Issues of concern to clients

Effective managers will have a strong understanding of the key issues their clients are concerned about, rather than simply focussing on what products and ideas they want to put in front of investors and consultants.

Most managers ranked the impact of impending recession across the globe as a factor concerning their clients (62%) with inflation ranked second (48%), remembering that respondents were asked to nominate three issues. In terms of geopolitical matters, US and China tension was seen as far more concerning that the Russian invasion of Ukraine.

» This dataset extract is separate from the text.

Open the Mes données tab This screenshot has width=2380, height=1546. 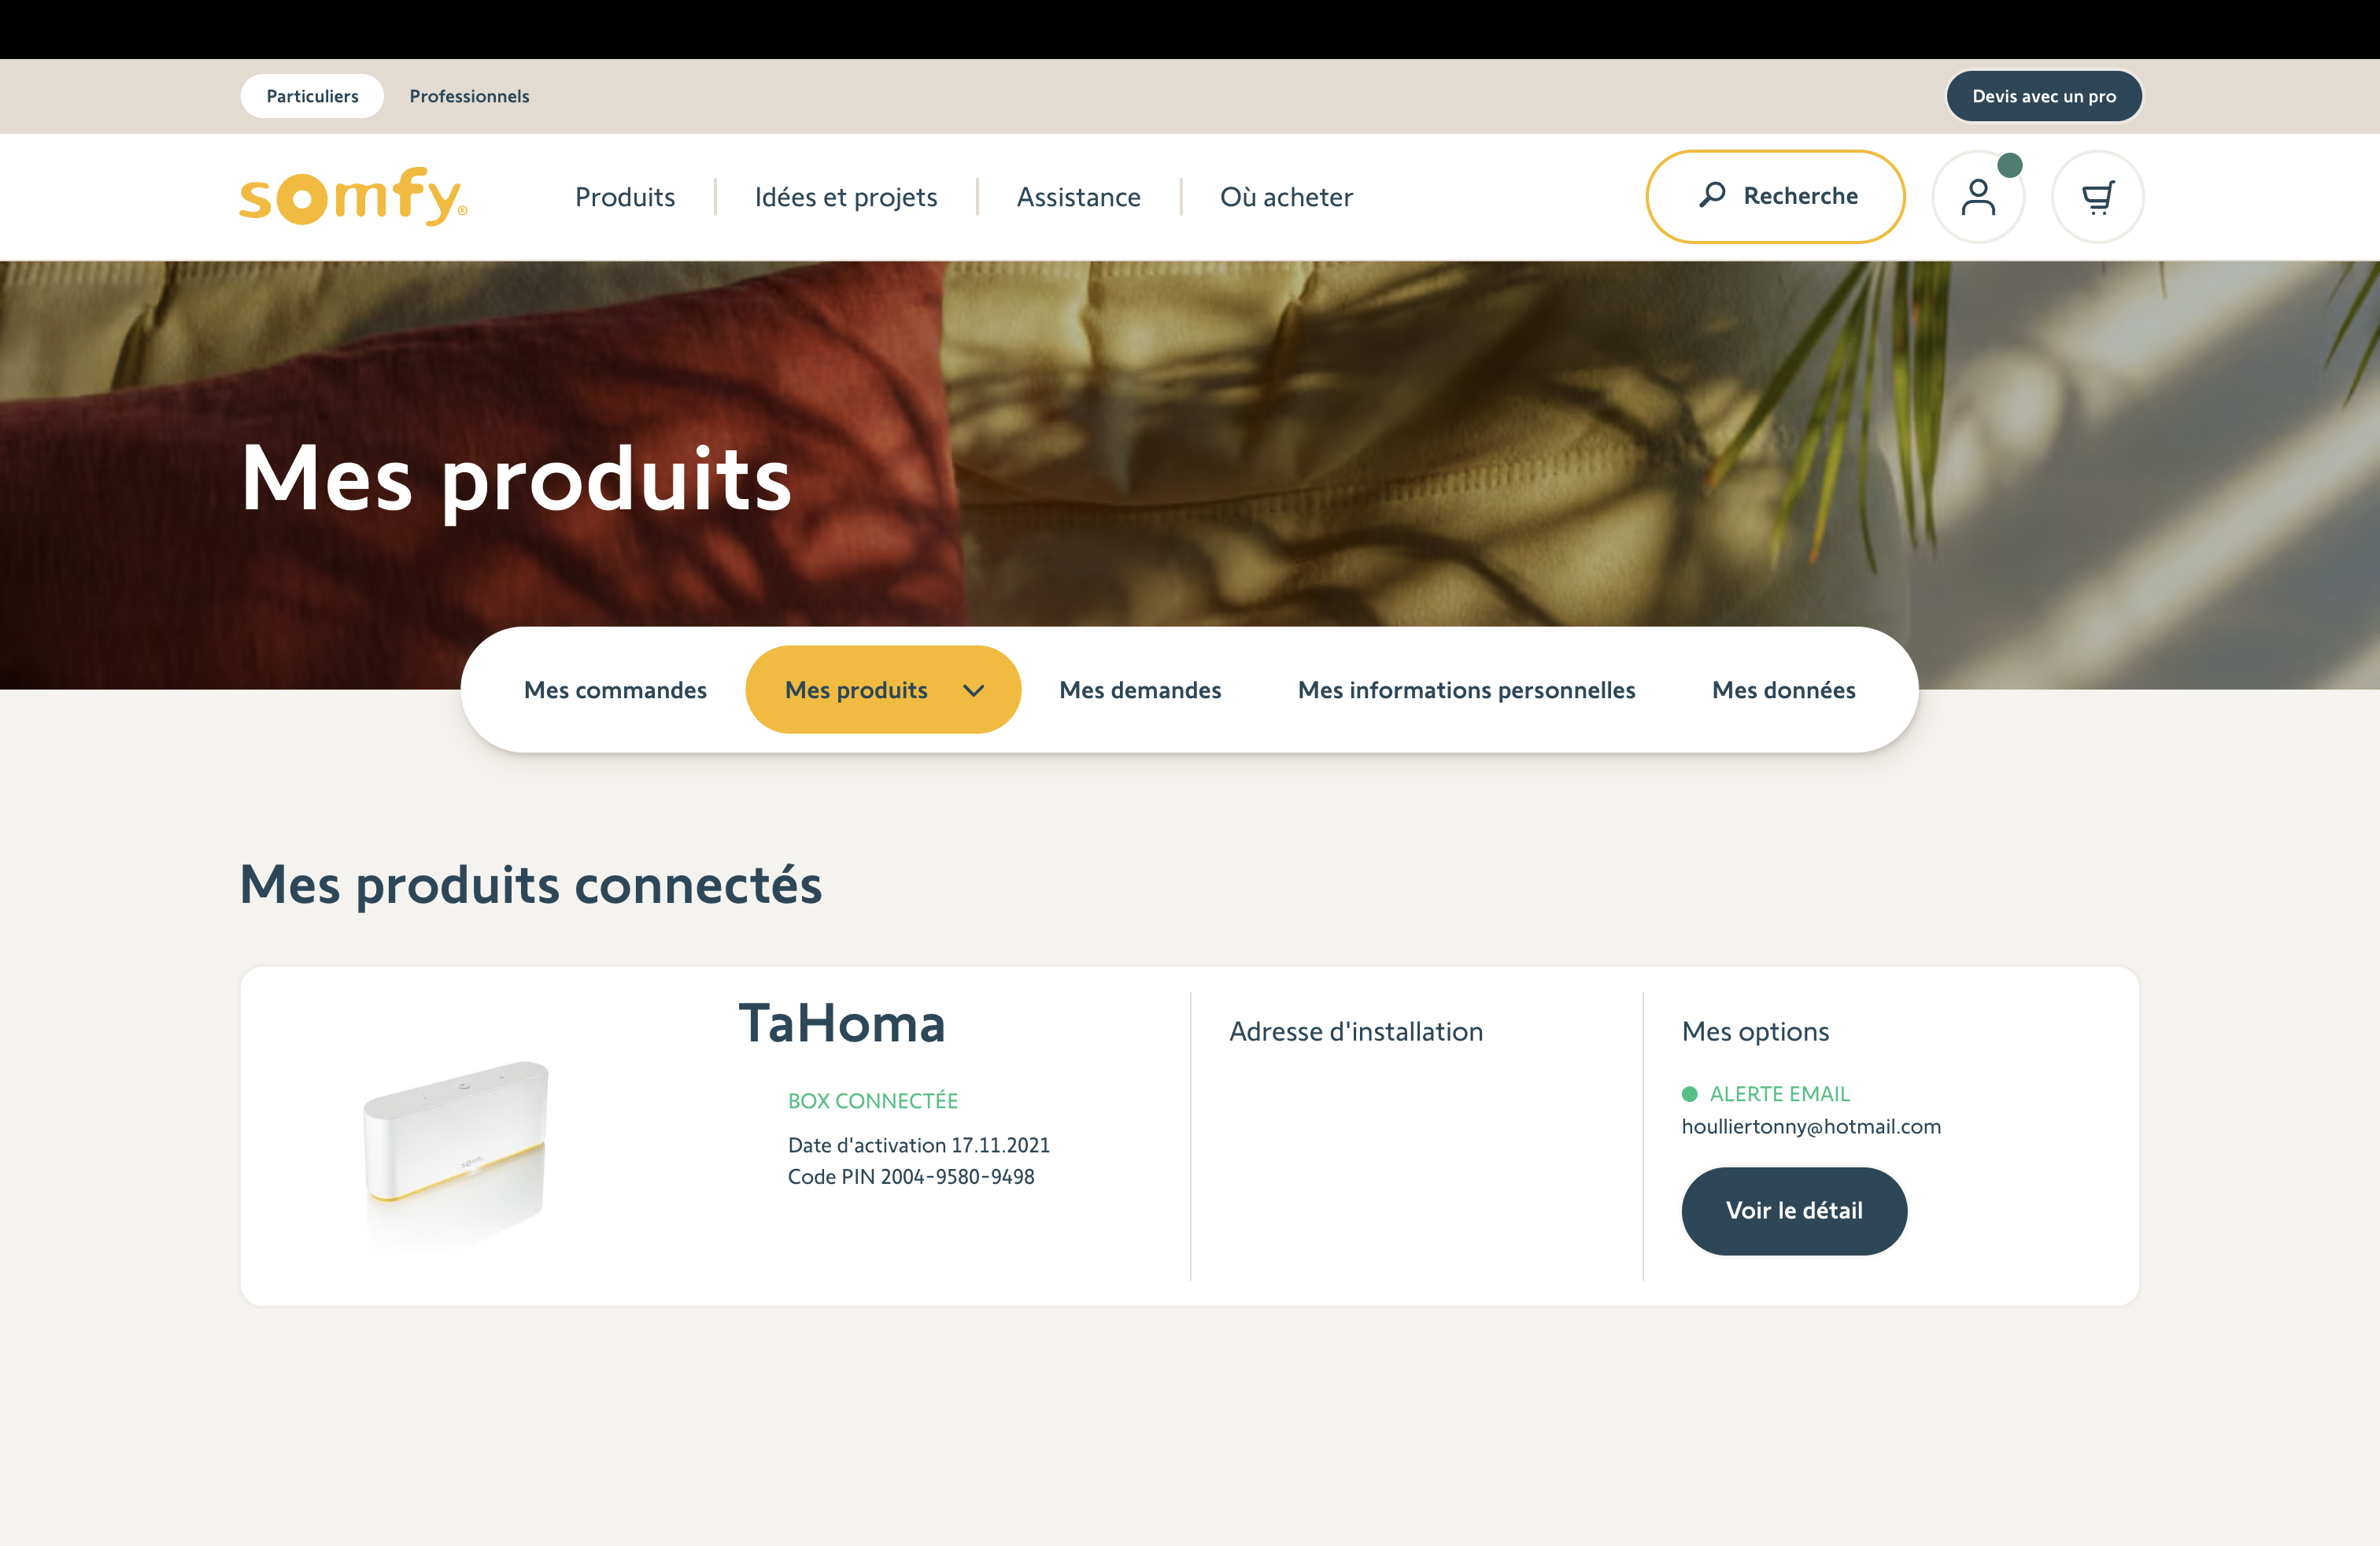tap(1783, 690)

External fund managers at odds with trend to internal

When asked about their own businesses, external fund managers have felt strongly they provide a depth of research and development that internal teams can’t match. Alignment with this comment is virtually identical to the first year of the study, after reaching a high of 58% in the 2021 results. This consistency is at odds with the trend increase regarding internal teams being best placed to research and advise their own funds highlighted earlier in this paper.

On the notion external fund managers should primarily be remunerated on performance, again managers are close to the same position offered 10 years ago, however this metric did climb to a high of 42% in 2017 before returning to levels of 2014. This may be a factor of the pattern of returns over that period (wanting to be remunerated on performance when it is high) and indicative of a view future alpha might be more muted. In the table below, fund managers were asked to choose the statement they most agree with.

Growth perspective

Despite the many challenges facing them, managers are a remarkably positive lot when it comes to their own business prospects. When asked if they expect their businesses to grow over the next five years (other than via market growth) the overwhelming majority are optimistic, a trend which has not wavered since our study began in 2014. Indeed, this year 93% of managers are predicting business growth between now and 2028. This figure has been as high as 97% back in 2016, and only ever as low as 86% the following year.

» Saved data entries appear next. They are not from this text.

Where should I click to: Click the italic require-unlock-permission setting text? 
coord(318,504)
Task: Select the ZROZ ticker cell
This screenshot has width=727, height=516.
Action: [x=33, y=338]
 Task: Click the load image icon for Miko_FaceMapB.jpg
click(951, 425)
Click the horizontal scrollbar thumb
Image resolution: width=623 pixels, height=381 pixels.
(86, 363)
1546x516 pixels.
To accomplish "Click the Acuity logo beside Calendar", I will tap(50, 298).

Despite that optimism, there are a number of headwinds to the growth of fund managers’ institutional businesses. The pattern around these factors was quite consistent in the first four years of our study, from 2014 to 2017, with “pressure from clients for fees to contract and impact on revenue” clearly being offered as the single biggest challenge, generally by around 30% of managers.

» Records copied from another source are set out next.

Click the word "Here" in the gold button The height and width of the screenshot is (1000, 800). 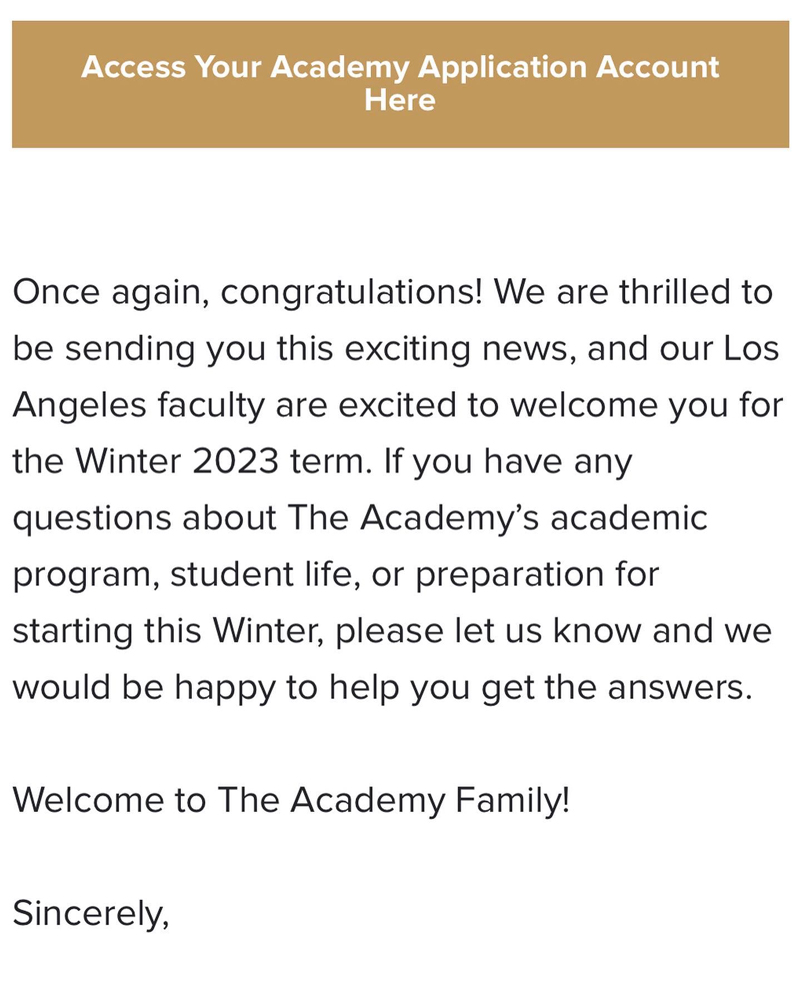click(400, 101)
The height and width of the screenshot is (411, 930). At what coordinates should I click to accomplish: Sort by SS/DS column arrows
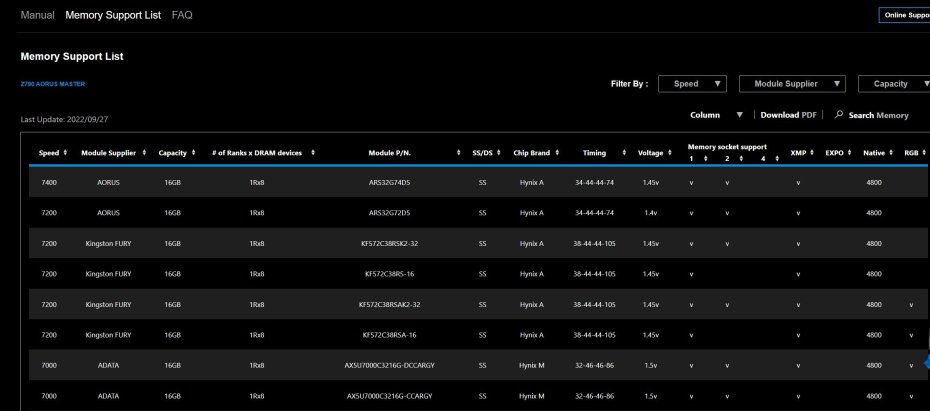coord(498,153)
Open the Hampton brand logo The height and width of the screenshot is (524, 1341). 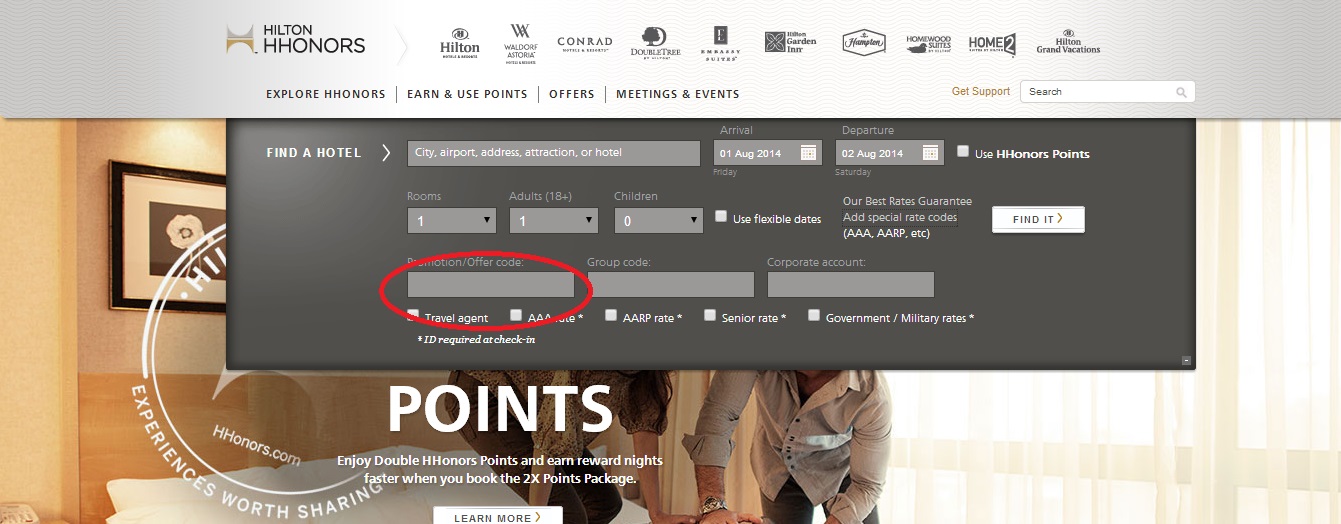(x=863, y=43)
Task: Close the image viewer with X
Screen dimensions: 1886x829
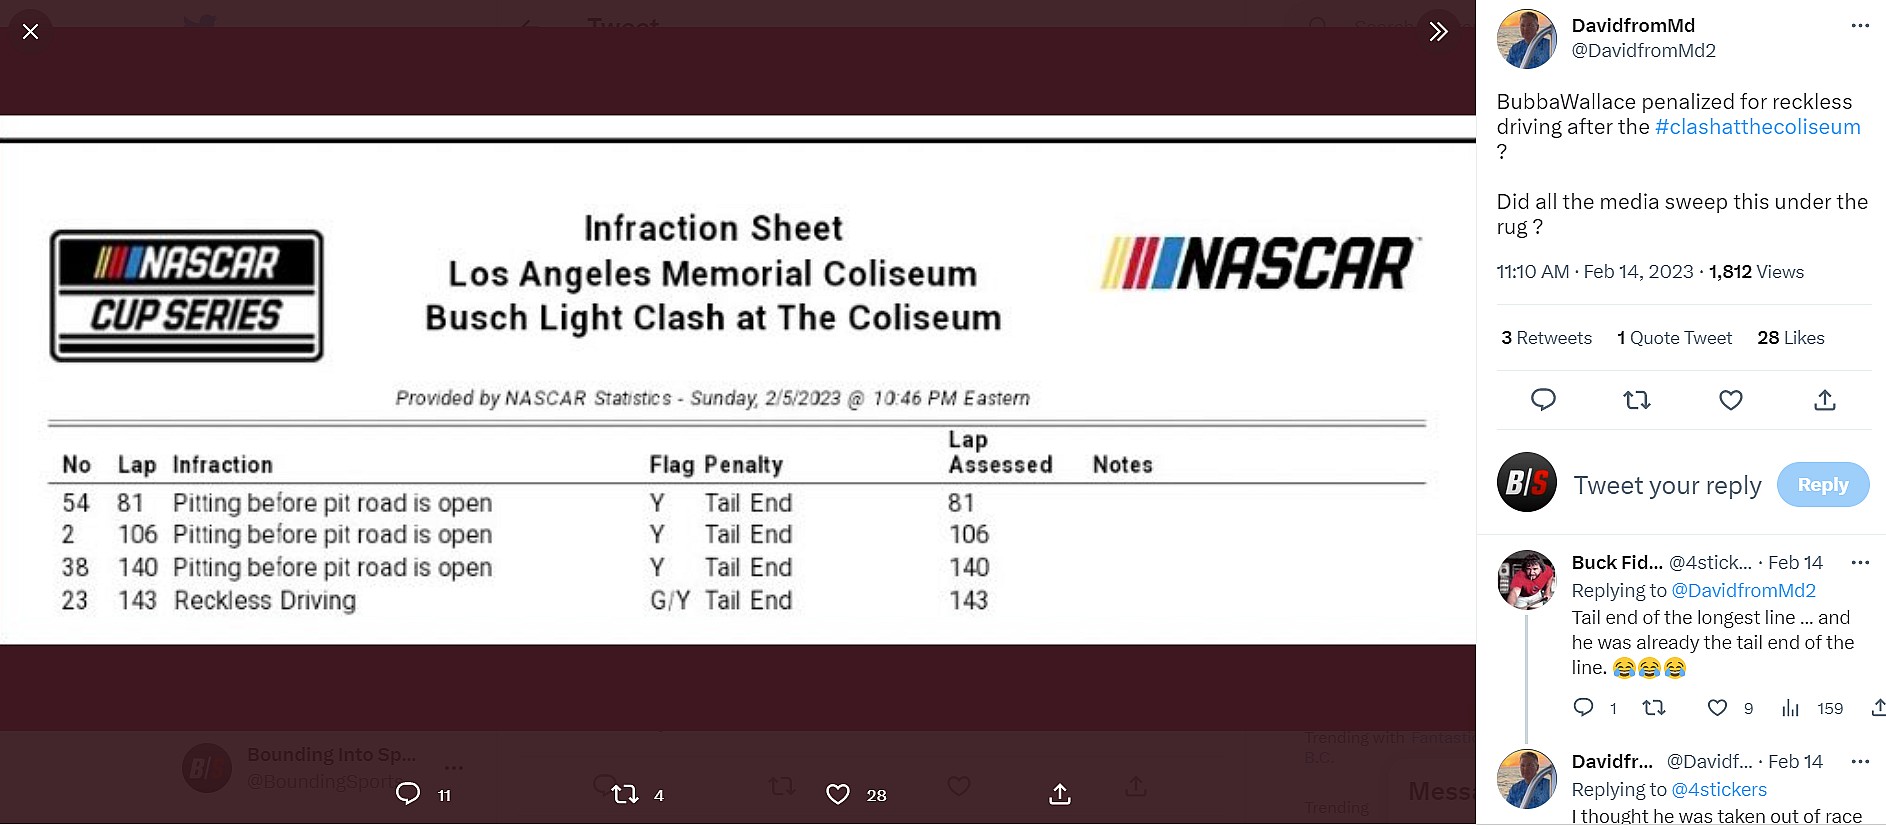Action: click(x=31, y=32)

However, in more recent years, two other factors have emerged as significant threats. These are internalisation of investment management by clients, and consolidation of superannuation funds.

The final word

The institutional investment market has evolved significantly over the last decade and particularly so for fund managers and asset consultants alike.

Over the life of the study, the number of superannuation funds has reduced while assets in the sector have climbed. For larger funds, strong internal capability has been developed both in terms of in-house research and direct investment.

This 10-year period has been generally very positive markets for investors, although the last four years have produced periods of significant negative returns and volatility driven by a global pandemic and significant geopolitical developments.

While managing fees remains a critical factor for funds, government regulations may also start to influence investors’ strategies and broader objectives. This will likely impact the type of products investors seek and managers will need to respond.


Wayne Sullivan is Director of Marketing and Business Development at Frontier Advisors. This is an abridged version of the survey for the Firstlinks audience, with the full version available here.

The survey was completed in September 2023 by 60 representatives from funds management organisations and 36 members of the Frontier consulting team. Frontier Advisors is one of Australia’s leading asset consultants offering institutional investment advice on over $630 billion of assets. Frontier Advisors does not warrant the accuracy of any information or projections in this paper and does not undertake to publish any new information that may become available. Investors should seek individual advice prior to taking any action on any issues raised in this paper.